Жижка верхом на коне стоял позади конников.
— Прошли полдороги, сейчас на дне лощины, — доносили гетману.
— Ждать! — был приказ.
— Полезли в гору, на нашу сторону.
— Скажешь, когда половина их переберется сюда!
Пражская пехота, спешенные рыцари густой массой двигались к таборитским возам. Впереди копейщики готовились принять атаку таборитской конницы, за ними стрелки из арбалетов и ручниц. Дальше — пушкари, тянувшие в гору пушки.
Дорога к таборитским возам проходила по неширокой ложбине.
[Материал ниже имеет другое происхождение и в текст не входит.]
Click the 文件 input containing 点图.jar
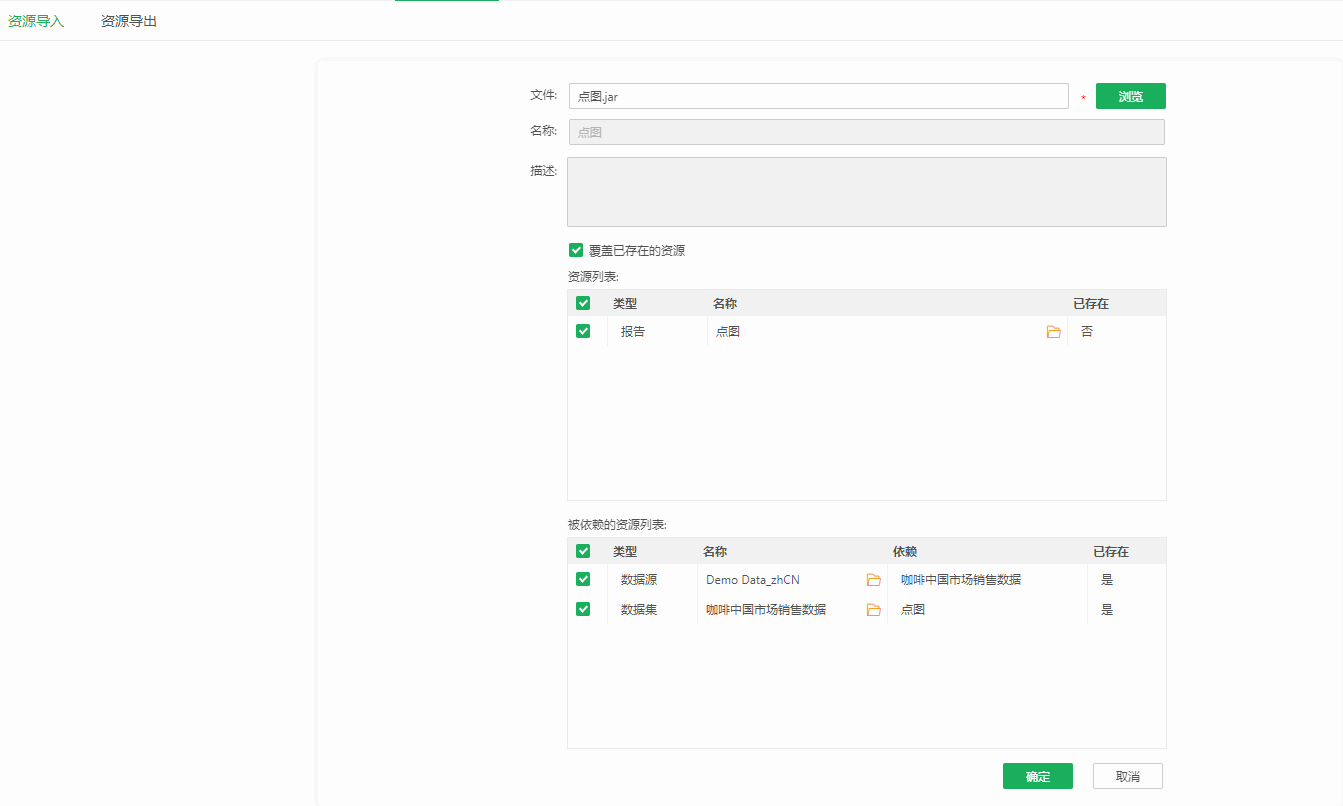click(x=819, y=96)

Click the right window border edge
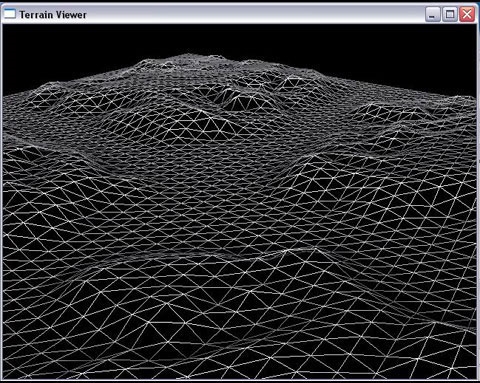click(x=478, y=200)
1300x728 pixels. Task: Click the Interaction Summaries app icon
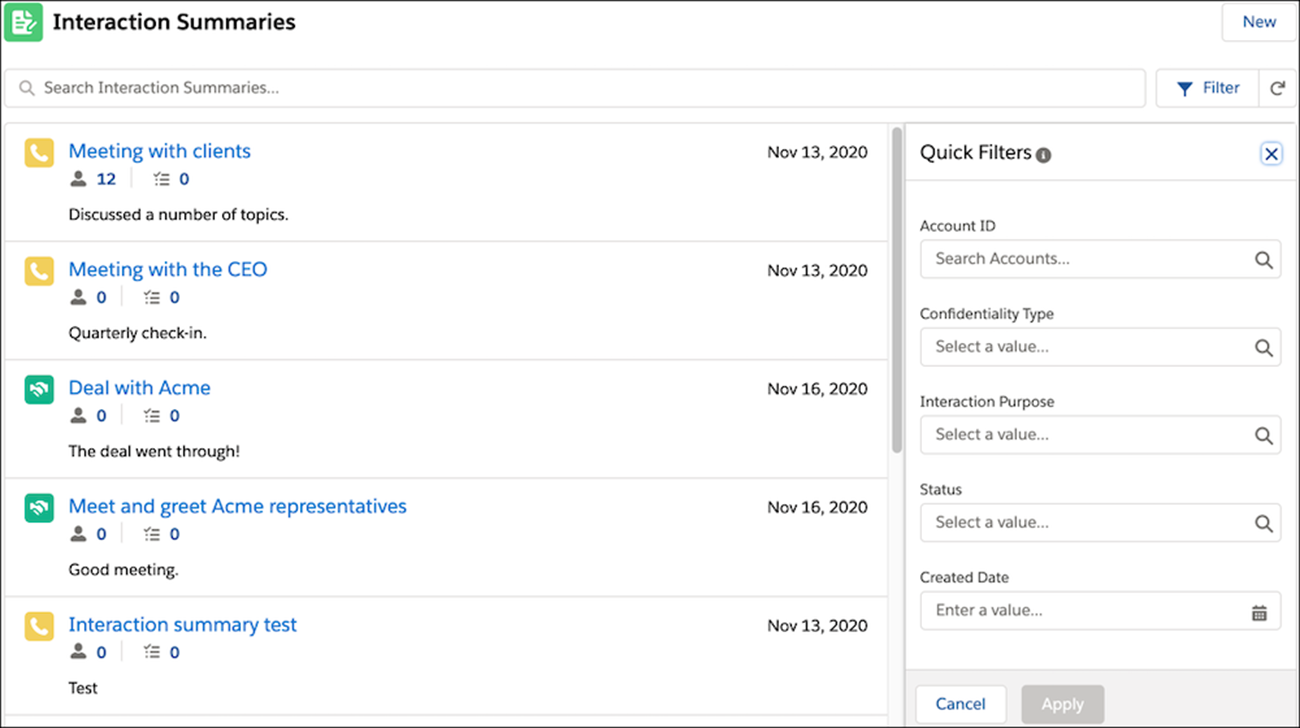click(23, 22)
Растянувшись в глубину, медленно ползла по ней густая вражеская колонна.
— Половина уже по эту сторону, на подъеме, — сказал Рогач.
— Сколько от них до конников?
— Шагов триста.
— Труби! — скомандовал Жижка.
Трубы прозвенели атаку. Таборитские всадники медленно двинулись вниз, сдерживая коней на спуске. На полдороге от противника они разделились и свернули в разные стороны. Теперь стали видны стоявшие на склоне горы возы — тяжелые, высокие, доверху груженные камнями.
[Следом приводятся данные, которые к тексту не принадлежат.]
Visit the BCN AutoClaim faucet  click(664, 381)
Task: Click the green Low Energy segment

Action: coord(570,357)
Освобождаемые от тормозов и подпорок, возы покатились вниз по склону к ложбине, раскачиваясь на кочках. Их спускали один за другим. Все ускоряя свой бег, возы с разгона врезывались в плотную человеческую массу.
Ошалелые от ужаса пешие и всадники, спасаясь от гибели под колесами, карабкались по склонам ложбины.
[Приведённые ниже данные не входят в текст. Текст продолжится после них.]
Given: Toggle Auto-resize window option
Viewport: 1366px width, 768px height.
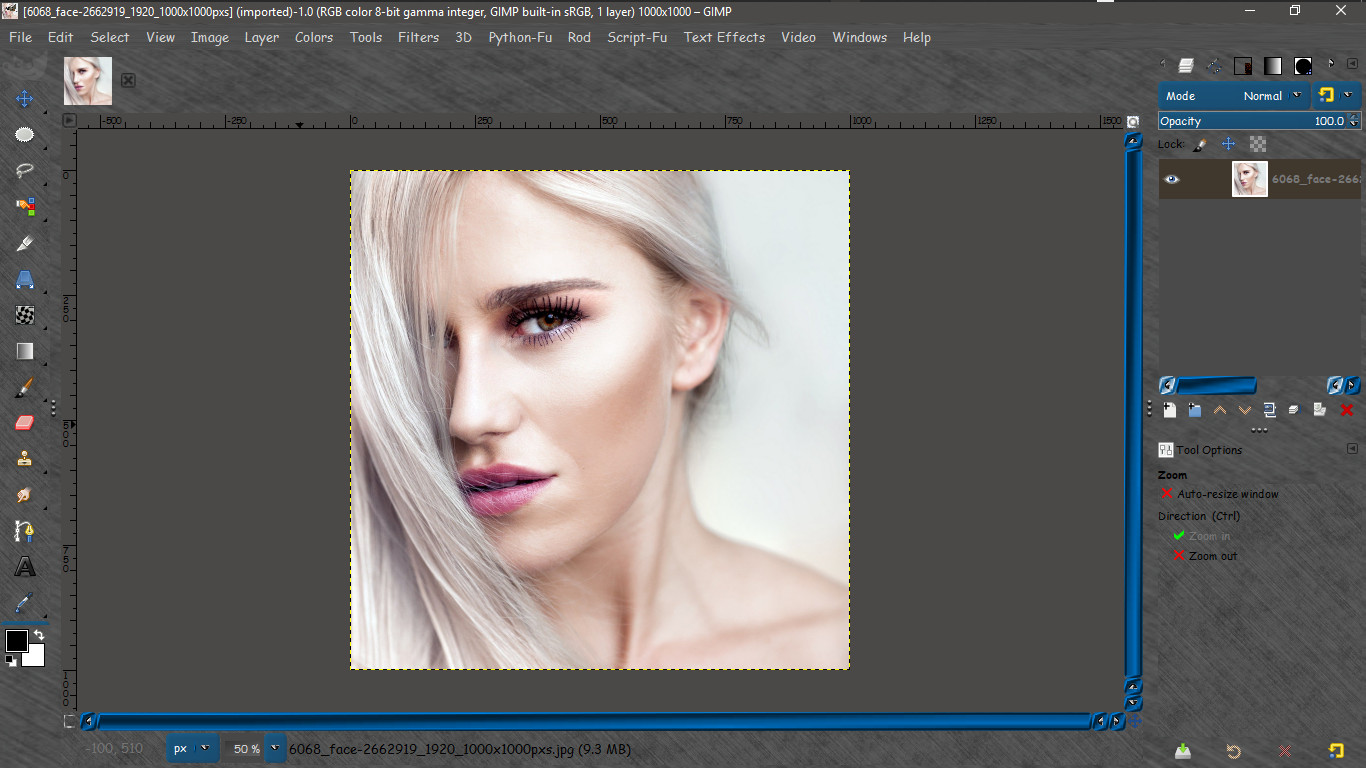Looking at the screenshot, I should click(1219, 494).

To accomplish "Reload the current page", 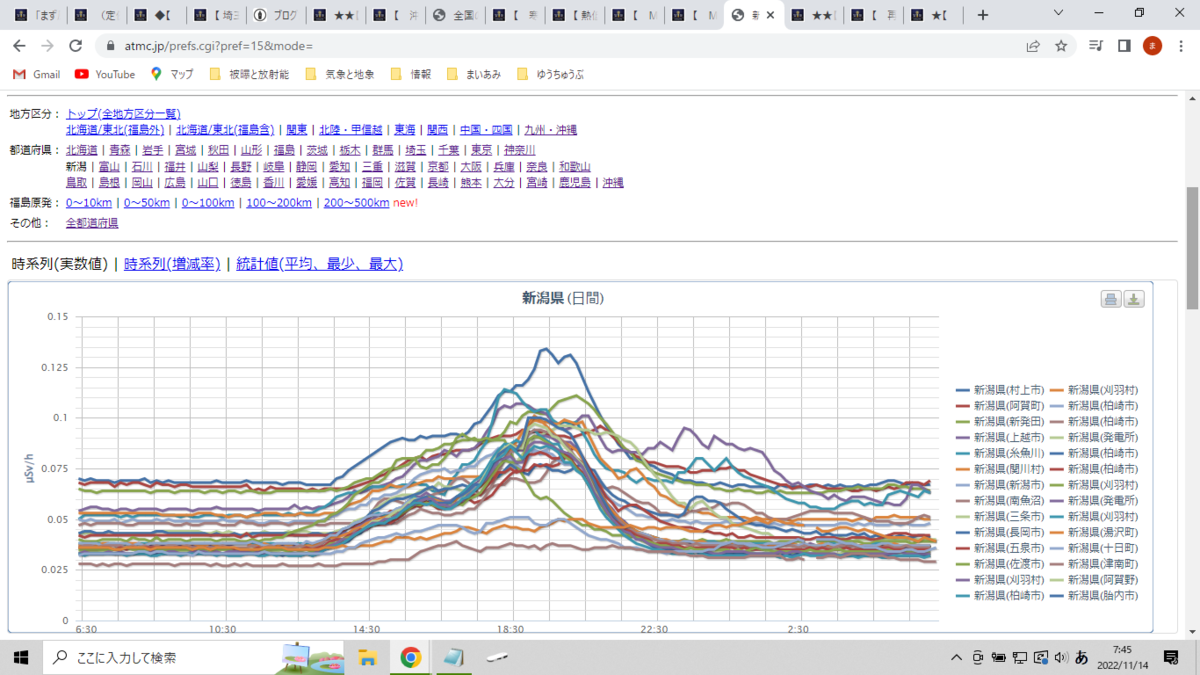I will [x=75, y=46].
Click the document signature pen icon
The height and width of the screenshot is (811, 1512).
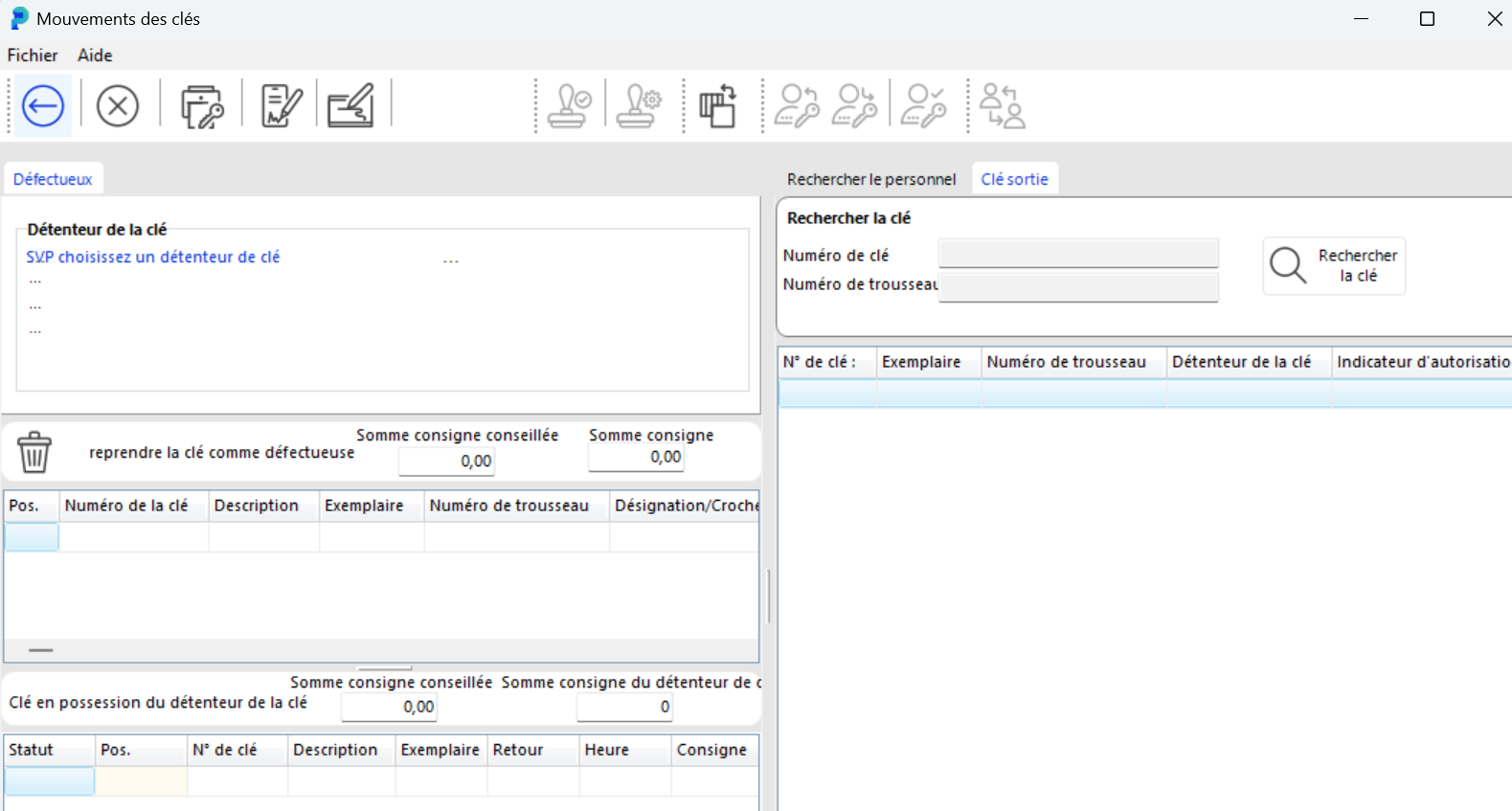tap(282, 105)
Тут ударили по ним тарасницы и гоуфницы, а из возового заграждения высыпали цепники
И судличники. Они стремительно бросились вниз, на метавшегося в панике врага:
Кликните клич боевой:
«На них! Вперед! Ha них!»
Оружие крепко держите!
«Бог наш владыка!» — кричите.
Бейте их, убивайте!
Ни одного не щадите!
«Выдвинутые вперед воины пражан, — повествует летописец, — обратились в бегство. Побежав, они увлекли за собою и тех, кто был позади них. Все начали бежать. Жижка занял лощину, забрал у противника пушки, возы и всякое оружие, хоть и был он слеп на оба глаза. Тут было убито много пражских и много воинов из рыцарского сословия. Пало тысяча четыреста человек».
Пражские бюргеры и католические паны потерпели, у Малешова сокрушительное поражение.
А через неделю после малешовской победы Жижка был уже далеко на западе, под стенами Плзня. Эта твердыня католиков влекла к себе слепого вождя, — в овладении Плзнем видел он ключ к победе над врагами восставшего народа и в западной Чехии, в краях Плзеньском, Локетском, Раковницком, Жатецком.
Однако и на этот раз таборитское войско — семь тысяч пеших бойцов, пятьсот конников, триста возов — не смогло сломить сил панского католического союза. Оплот феодалов устоял.
Погромив панские поместья вокруг Плзня, Жижка с сильными своими отрядами ушел в Жатец, союзный Табору.